Dr Olley’s current research explores the depiction and cultural significance of childbirth in Old Norse literature and society. Studying birth narratives from the many diverse genres of Old Norse literature, including poetry, the Icelandic sagas, medieval Icelandic ballads and miracle collections, and engaging with anthropological analyses of birth as a moment of social microcosm, the project examines how birth narratives reflect and challenge the power structures and values of Old Norse society. Intersecting with questions of gender, emotion and personhood, her work aims to show how the effects of birth in Old Norse literature extend beyond the female experience, and even beyond the human, and can offer new insight into what life was like in medieval Iceland.

 

She is also part of a collaborative project led by Dr Jonathan Hui at the Nanyang Technological University, Singapore, which is working to translate some of the Icelandic riddarasögur (sagas of knights) into English, several of them for the first time.
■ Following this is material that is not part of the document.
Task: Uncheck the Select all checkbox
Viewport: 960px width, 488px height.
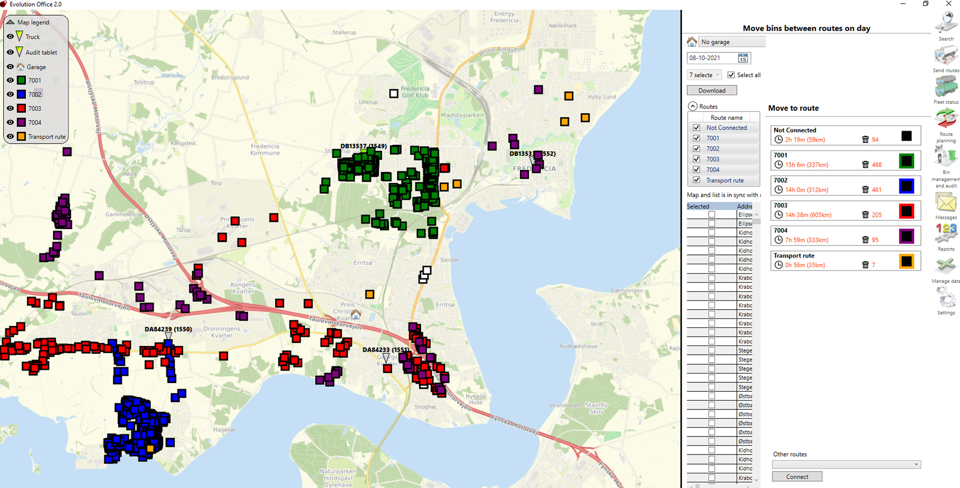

She has published widely on subjects including the poems of the Poetic Edda, negotiating closure in the Old Norse Hildr legend and the Old Norse Snow White variant, Ála flekks saga. Her most recent article, entitled ‘Co-Presence and Consumption: Eating Kin(ship) in Old Norse Myth And Legend’ (Journal of English and Germanic Philology, forthcoming) explores the coincidence of cannibalism and kinship in Old Norse myth and legend and offers a new perspective on the myth of the binding of Fenrir.

  

As an undergraduate, Katherine Olley studied Anglo-Saxon, Norse and Celtic at Trinity College, Cambridge (2011-14). She then moved to Newnham College, Cambridge to study for her MPhil in Anglo-Saxon, Norse and Celtic, funded by a Newton Trust Award from the Cambridge Home and European Scholarship Scheme (2014–15). She returned to Trinity College for her DPhil, funded by an AHRC-Trinity studentship from the Arts and Humanities Research Council Doctoral Training Partnership (2015–18). Her doctoral research explored the nature of kinship in Old Norse myth and legend, focusing especially on parent-child relationships, and was supervised by Dr Judy Quinn. She subsequently went on to become a Teaching Fellow in Old Norse at University College London (2018–19) before joining St Hilda’s, and she is currently a councillor for the Viking Society of Northern Research.